If she does not veil her glory, then that automatically brings dishonor to her head who is the man since she is the glory of the man. He caused me to understand that what is not said is that she has brought dishonor to herself as well. Conversely, the man does not veil his head because he reflects the glory of Christ. (I Cor.11:7).

He caused me to understand that the devil had come in and tweaked the emphasis that the church has put on this and made us to think that the whole emphasis is on submission when the emphasis is really how the woman can manifest God's glory (which must be expressed in divine order just as Christ submitted Himself to the Father, even though He is God) rather than her own glory, and thus bring honor to herself and her husband. It was meant as a positive thing for a woman to veil her head rather than a negative thing that it seems to have become.

Finally, the point Paul is trying to make is that since the woman's hair is her glory, if she doesn't veil it in The Presence, then she is to be shaved which is extremely shameful. He is drawing the parallel that it is extremely shameful for a woman to be uncovered in the presence of God Almighty.

As I have practiced veiling my hair this week it has made me feel protected in a way I have not known before. It has made me feel cherished by the Lord rather than being thought of as a "second class citizen" in the kingdom.

I had asked the Lord to show me the prophetic picture of the veil in the Old Testament. He reminded me of the story of Rebekah. So, I went back and read the story in Genesis 24. When Rebekah learned from the servant who was escorting her that she was about to meet the man she was betrothed to (Isaac), she took a veil and concealed herself with it.

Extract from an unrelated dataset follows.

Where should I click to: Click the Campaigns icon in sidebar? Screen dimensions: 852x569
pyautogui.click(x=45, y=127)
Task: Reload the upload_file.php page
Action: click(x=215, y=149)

Note from David: I agree with Linda. This is an honor, a blessing, and it shows love to the Lord to keep His commandments. You will notice in the verses below something that is not evident in some more careless translations. There is a different Greek word for covering than veil. Plainly stated below, the hair is given for a natural covering, which is to be covered with a veil. If a woman is not veiled she should be shorn. This covering is at least for the purpose of her praying or prophesying in the assembly. Veiling her glory is a sign of submission to her authority.

{1Co.11:1} Be ye imitators of me, even as I also am of Christ. {2} Now I praise you that ye remember me in all things, and hold fast the traditions, even as I delivered them to you. {3} But I would have you know, that the head of every man is Christ; and the head of the woman is the man; and the head of Christ is God. {4} Every man praying or prophesying, having his head covered, dishonoreth his head. {5} But every woman praying or prophesying with her head unveiled dishonoreth her head; for it is one and the same thing as if she were shaven. {6} For if a woman is not veiled, let her also be shorn: but if it is a shame to a woman to be shorn or shaven, let her be veiled. {7} For a man indeed ought not to have his head veiled, forasmuch as he is the image and glory of God: but the woman is the glory of the man. {8} For the man is not of the woman; but the woman of the man: {9} for neither was the man created for the woman; but the woman for the man: {10} for this cause ought the woman to have [a sign of] authority on her head, because of the angels. {11} Nevertheless, neither is the woman without the man, nor the man without the woman, in the Lord. {12} For as the woman is of the man, so is the man also by the woman; but all things are of God. {13} Judge ye in yourselves: is it seemly that a woman pray unto God unveiled? {14} Doth not even nature itself teach you, that, if a man have long hair, it is a dishonor to him? {15} But if a woman have long hair, it is a glory to her: for her hair is given her for a covering. {16} But if any man seemeth to be contentious, we have no such custom, neither the churches of God.